Stated problem -> Please reproduce word for word the passage of the commentary on the Norway attacks from "But, even if" up to and including "to be revived.".

Page extract ->
[start]

The terrorist attacks in Norway are profoundly upsetting. The number of those killed may be familiar to us, having gone through such anguish frequently in the past, but nothing should make us fail to register the enormity of such horrors, the brutal extinguishing of so many lives, the deep suffering for those that remain.

Sadly I fear that there will be a few people in Sri Lanka who see what has occurred as some sort of retribution, for what seemed excessive indulgence to terrorism. I do not believe that was the case at all, as far as Norway as a country was concerned. What seemed encouragement was part of a mindset that some Sri Lankans too shared and, though that mindset was betrayed, we cannot morally fault those who tried to promote solutions based on mutual understanding. There was certainly a failure of intelligence and understanding when indulgence continued long after it was clear that Tiger terrorists were incapable of compromise. But I believe many Norwegians too realized that things had gone wrong, and some of them certainly tried, though not with much success, to restrain Tiger brutality.

In this regard we should not forget how former Ambassador Mr Brattskar was firm with the Tigers about child recruitment, and how former Ambassador Tore Hattrem rebuked the Tigers for glorifying suicide killers on the website that had been set up with Norwegian as well as UN assistance, with the approval of the then Sri Lankan government. The UN at the time refused to act, which I thought obnoxious, but that also emphasized the greater decency of the Norwegian Foreign Office. And, though I continue suspicious of Mr Solheim, and regret the pronouncements both he and other senior figures have made, following the conclusion of the war, I believe the official position of the Norwegian government has been much less self-centred than that of other countries.

But, even if Norway had been nasty, we should regret what has happened, and make our horror and our sorrow clear. The killing of the innocent is not acceptable under any circumstances, and that is what makes terrorism so abhorrent. That is why it is vital that the world works together to eliminate terror, and does not allow it to develop, to flourish, to be revived.

Initial reports suggest that the main tragedy, that of the killing of so many youngsters at an island youth camp, was the responsibility of a single individual. He was tall and blond, which will I hope make it clear to Westerners obsessed with terrorists they can treat as aliens, that evil comes in all forms.

The association of that attack with the bomb blast in Oslo however suggests that there may be grounds for greater worry. The gunman is supposed to have claimed when travelling to the island that he was a police officer going ‘to do research in connection with the bomb blasts’. Though this may be a case of a deranged individual using a tragic incident to further his own private plans, it is possible that the juxtaposition of the two incidents, by increasing the impact of both, was part of a deliberate plan.

It is the more important therefore that the bombing incident be thoroughly investigated. Whilst it is possible that a gunman could have acted on his own, a massive bomb in the centre of a city requires careful planning, and suggests coordination between several people. Such coordination could have included the cooption of an individual with a different agenda – the ‘links with right-wing extremists’ that local media reported – to fulfil a larger purpose.

[end]

(Word and item position data)
[start]

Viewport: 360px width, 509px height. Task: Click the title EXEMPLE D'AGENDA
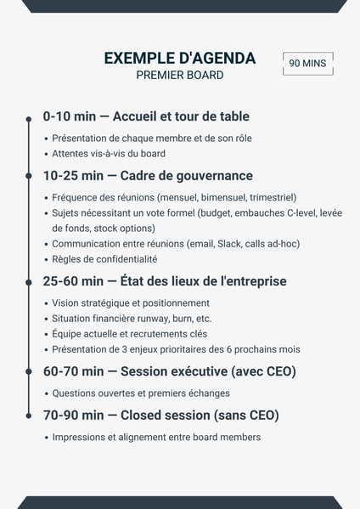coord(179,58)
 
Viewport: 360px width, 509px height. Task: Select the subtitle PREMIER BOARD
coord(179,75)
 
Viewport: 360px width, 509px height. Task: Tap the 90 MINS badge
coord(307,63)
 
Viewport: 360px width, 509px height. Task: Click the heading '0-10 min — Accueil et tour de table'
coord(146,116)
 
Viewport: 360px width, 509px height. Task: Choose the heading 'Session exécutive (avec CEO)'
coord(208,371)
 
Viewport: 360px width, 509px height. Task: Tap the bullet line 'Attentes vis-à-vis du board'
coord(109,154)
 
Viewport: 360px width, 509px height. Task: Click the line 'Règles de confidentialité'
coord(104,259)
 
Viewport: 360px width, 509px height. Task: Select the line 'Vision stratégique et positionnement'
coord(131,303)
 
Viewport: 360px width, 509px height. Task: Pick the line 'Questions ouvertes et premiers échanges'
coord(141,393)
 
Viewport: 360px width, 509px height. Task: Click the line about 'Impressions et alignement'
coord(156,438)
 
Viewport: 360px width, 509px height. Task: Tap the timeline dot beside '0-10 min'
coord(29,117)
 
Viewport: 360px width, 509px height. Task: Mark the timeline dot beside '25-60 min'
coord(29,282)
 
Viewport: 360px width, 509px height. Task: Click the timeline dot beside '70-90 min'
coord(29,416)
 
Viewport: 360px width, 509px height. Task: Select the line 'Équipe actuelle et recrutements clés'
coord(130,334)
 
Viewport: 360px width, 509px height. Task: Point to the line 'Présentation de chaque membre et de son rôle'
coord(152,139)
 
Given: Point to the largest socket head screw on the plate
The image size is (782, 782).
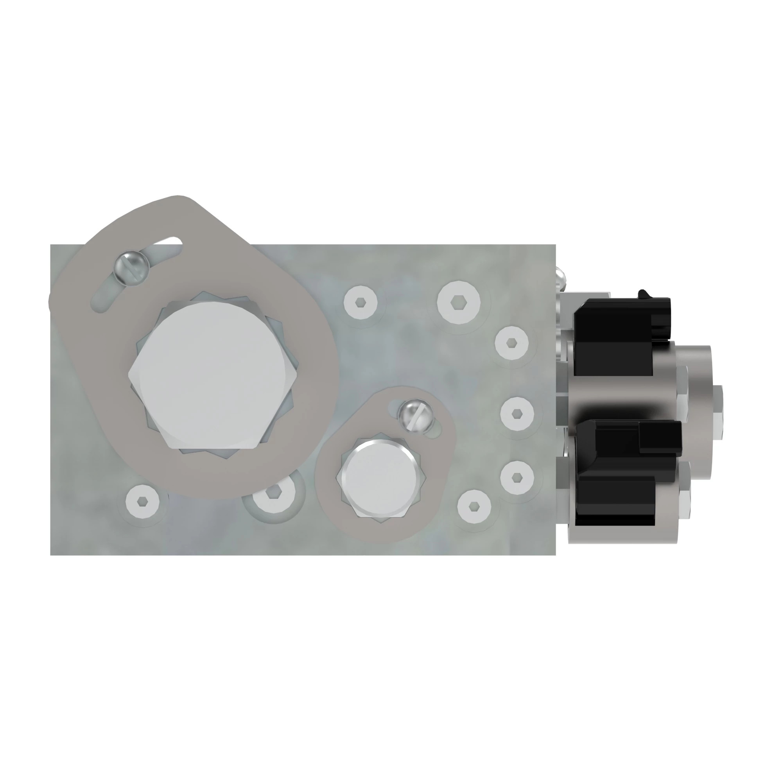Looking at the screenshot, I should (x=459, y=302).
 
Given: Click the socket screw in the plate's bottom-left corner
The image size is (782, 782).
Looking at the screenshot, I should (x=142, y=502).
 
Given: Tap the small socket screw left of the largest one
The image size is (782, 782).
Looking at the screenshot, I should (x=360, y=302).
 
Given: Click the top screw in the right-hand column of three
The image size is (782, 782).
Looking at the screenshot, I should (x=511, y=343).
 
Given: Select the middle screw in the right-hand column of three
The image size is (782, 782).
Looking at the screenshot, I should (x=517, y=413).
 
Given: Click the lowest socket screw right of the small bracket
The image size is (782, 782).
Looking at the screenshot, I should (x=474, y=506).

[end]

Output of the exercise ->
But, even if Norway had been nasty, we should regret what has happened, and make our horror and our sorrow clear. The killing of the innocent is not acceptable under any circumstances, and that is what makes terrorism so abhorrent. That is why it is vital that the world works together to eliminate terror, and does not allow it to develop, to flourish, to be revived.